Dr. Shestopalova concluded: “I am not a politician… Many of my students care and work for Ukraine, but many also believed the so-called LPR minister of education and are continuing their education in the occupied zone. Our government must think through and gradually  implement a nation-centered strategy for Ukrainian education. The challenge will be to put together textbook literature that will direct students to national goals rather than regional divisions. We must create higher quality Ukrainian films and television.”

“We need people to grow in their self-awareness and an awareness of the world around them, rather than destroy anything they don’t know or are unaccustomed to.
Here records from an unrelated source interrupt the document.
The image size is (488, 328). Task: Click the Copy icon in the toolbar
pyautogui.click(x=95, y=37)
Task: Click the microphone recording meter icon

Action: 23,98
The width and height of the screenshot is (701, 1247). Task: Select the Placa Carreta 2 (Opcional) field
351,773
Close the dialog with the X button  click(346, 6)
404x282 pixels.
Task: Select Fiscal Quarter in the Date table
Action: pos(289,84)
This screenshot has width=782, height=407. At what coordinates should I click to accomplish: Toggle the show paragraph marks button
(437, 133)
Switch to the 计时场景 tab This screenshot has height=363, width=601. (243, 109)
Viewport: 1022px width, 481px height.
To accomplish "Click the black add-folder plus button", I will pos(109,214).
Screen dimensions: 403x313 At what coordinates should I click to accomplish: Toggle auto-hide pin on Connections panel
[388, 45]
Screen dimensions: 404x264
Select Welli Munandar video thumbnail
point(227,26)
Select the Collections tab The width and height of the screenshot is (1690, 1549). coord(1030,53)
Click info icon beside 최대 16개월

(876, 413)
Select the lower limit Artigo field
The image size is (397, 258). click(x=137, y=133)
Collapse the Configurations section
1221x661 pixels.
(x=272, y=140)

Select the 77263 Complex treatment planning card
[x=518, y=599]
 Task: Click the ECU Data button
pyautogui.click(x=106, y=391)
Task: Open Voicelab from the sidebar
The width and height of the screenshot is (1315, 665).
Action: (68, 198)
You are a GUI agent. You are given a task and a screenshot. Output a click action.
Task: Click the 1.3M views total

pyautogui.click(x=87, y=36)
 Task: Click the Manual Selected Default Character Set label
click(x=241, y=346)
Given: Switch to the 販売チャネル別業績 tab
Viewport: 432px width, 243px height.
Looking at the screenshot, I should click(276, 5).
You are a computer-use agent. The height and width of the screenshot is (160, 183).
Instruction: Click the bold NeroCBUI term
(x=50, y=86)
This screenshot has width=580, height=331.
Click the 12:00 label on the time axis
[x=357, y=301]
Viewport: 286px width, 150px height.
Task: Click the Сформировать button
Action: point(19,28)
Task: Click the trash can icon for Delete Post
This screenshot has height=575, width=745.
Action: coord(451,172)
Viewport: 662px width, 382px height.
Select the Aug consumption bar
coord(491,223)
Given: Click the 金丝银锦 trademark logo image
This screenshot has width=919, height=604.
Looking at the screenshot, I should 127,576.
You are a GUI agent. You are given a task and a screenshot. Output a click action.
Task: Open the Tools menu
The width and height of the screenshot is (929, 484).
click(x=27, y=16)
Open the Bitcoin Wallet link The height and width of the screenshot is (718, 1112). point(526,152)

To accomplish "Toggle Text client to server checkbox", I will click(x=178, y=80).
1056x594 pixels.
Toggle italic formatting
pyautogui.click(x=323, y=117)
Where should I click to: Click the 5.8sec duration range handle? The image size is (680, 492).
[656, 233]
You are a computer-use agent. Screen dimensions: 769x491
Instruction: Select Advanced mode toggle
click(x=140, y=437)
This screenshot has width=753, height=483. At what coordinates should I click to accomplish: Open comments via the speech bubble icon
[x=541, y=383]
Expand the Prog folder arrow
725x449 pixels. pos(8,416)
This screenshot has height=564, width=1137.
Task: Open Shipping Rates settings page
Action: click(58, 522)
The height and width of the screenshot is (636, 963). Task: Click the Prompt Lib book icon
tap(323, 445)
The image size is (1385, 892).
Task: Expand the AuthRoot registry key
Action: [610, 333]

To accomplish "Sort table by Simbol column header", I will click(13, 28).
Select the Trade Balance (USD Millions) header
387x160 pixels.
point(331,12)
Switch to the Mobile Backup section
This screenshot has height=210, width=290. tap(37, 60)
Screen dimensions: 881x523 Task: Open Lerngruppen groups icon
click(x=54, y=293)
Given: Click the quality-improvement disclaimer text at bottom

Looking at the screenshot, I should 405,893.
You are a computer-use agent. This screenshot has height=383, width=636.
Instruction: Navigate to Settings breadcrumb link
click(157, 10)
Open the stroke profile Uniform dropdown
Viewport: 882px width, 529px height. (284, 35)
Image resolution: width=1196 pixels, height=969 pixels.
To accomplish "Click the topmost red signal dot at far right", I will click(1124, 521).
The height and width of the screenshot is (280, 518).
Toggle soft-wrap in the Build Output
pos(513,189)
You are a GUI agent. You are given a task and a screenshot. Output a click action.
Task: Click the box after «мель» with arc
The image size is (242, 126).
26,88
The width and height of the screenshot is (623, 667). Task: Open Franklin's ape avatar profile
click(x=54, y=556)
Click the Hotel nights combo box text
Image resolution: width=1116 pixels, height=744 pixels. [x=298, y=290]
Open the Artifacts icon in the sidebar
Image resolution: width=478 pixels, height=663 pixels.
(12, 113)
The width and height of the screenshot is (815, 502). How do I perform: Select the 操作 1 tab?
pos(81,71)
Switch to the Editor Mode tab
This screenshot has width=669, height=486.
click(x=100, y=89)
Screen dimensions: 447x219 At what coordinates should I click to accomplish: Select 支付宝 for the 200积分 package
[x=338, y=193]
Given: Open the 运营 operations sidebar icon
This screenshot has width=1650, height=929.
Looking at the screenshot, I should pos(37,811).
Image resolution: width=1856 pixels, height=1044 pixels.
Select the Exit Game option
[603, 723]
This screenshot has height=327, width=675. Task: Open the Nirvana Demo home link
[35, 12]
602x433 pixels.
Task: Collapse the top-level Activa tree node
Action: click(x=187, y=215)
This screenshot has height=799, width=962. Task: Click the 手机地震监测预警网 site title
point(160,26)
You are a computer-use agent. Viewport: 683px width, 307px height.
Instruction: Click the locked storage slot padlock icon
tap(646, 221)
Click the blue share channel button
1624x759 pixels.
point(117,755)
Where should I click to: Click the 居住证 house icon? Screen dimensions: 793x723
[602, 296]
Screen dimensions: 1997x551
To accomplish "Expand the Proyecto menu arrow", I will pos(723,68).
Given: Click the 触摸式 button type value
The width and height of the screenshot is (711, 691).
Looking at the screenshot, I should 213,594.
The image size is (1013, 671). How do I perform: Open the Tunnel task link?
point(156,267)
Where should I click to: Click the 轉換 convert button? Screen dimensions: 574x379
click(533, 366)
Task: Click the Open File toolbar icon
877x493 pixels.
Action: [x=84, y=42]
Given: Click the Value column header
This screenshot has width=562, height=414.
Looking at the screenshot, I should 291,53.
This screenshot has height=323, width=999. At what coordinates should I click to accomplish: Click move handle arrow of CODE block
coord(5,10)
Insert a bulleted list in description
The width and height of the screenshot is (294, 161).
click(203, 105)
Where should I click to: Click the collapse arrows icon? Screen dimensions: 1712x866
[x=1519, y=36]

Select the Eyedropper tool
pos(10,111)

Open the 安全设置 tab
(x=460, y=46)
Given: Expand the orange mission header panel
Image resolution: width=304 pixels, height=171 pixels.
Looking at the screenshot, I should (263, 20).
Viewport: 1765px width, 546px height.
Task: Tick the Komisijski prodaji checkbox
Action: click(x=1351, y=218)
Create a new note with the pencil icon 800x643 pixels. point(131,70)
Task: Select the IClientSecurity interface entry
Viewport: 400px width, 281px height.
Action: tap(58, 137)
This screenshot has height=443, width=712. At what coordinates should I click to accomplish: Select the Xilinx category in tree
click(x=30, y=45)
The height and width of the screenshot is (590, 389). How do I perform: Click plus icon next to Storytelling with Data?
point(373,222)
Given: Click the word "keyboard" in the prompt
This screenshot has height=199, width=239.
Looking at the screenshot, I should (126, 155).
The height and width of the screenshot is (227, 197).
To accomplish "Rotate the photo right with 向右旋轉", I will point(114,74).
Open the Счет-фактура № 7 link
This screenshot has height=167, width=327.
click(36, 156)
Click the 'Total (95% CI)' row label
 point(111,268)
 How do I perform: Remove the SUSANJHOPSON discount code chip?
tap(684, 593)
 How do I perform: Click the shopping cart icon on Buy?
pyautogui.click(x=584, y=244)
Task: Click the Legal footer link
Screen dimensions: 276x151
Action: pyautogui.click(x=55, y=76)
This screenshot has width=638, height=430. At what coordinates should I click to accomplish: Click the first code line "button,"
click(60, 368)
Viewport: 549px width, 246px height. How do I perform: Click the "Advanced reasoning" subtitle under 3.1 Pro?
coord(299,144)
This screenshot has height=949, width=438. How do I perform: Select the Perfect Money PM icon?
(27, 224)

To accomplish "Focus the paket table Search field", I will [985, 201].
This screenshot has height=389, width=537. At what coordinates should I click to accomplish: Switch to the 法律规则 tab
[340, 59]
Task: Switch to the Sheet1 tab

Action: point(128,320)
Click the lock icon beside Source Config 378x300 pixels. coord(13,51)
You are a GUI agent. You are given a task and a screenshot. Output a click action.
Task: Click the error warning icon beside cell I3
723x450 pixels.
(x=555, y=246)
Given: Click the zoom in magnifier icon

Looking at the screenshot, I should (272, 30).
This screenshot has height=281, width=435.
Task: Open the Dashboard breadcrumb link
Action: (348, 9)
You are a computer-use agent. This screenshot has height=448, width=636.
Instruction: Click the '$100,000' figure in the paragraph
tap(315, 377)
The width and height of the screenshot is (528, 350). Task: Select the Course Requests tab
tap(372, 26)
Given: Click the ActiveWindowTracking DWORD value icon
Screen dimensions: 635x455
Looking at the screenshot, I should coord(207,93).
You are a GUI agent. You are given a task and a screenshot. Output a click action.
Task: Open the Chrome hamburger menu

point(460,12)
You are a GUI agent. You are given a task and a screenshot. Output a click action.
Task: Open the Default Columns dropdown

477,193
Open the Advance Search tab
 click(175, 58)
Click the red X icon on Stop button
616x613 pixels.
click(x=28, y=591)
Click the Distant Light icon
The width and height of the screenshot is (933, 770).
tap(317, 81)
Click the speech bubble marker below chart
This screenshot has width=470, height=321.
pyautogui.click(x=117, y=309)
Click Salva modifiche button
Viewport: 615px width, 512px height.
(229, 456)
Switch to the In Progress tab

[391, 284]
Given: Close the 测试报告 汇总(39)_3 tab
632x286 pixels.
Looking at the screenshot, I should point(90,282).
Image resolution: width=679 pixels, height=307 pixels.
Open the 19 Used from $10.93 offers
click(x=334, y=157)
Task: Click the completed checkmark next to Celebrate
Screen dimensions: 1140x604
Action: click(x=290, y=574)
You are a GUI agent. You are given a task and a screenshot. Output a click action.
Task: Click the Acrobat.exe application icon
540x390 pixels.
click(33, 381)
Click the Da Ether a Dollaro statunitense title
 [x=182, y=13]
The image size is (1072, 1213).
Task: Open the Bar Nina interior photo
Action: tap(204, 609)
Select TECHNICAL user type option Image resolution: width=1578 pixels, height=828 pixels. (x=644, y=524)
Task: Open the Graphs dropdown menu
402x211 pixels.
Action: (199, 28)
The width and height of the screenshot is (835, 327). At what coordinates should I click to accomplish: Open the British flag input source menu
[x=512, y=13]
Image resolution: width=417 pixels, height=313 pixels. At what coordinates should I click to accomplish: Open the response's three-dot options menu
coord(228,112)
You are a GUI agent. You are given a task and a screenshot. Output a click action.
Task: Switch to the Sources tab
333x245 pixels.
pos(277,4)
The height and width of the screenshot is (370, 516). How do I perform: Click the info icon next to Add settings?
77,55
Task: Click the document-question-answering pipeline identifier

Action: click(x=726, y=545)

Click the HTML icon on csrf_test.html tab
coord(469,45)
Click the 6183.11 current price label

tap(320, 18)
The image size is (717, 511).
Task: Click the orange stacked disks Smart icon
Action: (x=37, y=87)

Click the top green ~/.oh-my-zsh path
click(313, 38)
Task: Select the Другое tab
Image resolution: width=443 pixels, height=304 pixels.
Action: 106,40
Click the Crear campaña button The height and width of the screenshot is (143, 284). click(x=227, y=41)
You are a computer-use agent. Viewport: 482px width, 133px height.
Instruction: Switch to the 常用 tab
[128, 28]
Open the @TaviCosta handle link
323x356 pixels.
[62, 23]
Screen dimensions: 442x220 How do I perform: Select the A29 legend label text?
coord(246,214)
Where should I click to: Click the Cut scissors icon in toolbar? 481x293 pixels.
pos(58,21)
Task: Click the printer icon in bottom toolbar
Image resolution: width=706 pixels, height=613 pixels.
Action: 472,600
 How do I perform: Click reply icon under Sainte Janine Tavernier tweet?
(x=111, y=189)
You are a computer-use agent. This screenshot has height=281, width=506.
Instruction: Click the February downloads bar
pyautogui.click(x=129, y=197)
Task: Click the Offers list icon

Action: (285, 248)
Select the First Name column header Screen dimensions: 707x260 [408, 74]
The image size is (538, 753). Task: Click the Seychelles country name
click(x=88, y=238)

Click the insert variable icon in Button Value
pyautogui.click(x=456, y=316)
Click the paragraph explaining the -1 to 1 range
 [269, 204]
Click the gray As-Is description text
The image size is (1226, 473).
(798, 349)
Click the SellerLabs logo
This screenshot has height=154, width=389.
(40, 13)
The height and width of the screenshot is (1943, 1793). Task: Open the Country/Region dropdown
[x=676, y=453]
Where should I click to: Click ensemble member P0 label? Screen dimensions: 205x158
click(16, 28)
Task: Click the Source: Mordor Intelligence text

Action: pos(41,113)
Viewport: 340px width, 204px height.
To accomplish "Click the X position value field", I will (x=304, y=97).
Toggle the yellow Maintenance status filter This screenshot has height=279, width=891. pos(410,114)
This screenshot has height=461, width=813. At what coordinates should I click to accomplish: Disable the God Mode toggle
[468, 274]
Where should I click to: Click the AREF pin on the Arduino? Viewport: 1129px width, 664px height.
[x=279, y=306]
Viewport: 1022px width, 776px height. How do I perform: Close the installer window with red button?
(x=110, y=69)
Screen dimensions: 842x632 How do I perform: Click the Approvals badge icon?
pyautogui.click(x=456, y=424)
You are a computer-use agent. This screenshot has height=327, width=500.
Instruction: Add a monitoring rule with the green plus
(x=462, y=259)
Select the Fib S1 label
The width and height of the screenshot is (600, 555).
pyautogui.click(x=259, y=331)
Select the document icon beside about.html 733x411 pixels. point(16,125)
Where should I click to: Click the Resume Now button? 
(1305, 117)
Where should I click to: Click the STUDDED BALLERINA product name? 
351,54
A turn to international literature will be most helpful, because then they would see the common thread from Orwell, Remarque through Shevchenko and our Maidan contemporaries like Serhiy Zhadan and a thousand others who understood the connections with similar cataclysmic events in history,” she said. “This will be the first step towards understanding the dramatic events that are affecting every resident in Ukraine, the first step towards understanding ourselves, and an opportunity to think about what will come tomorrow.”

“I have seen how people wear a thin veneer of civility. The invaders have convinced themselves that carrying a weapon gives them power over others. But making war will not solve anything. Only education to the truth is the answer… We are diverse in Ukraine, but we are all one,” Prof. Shestapalova underscored.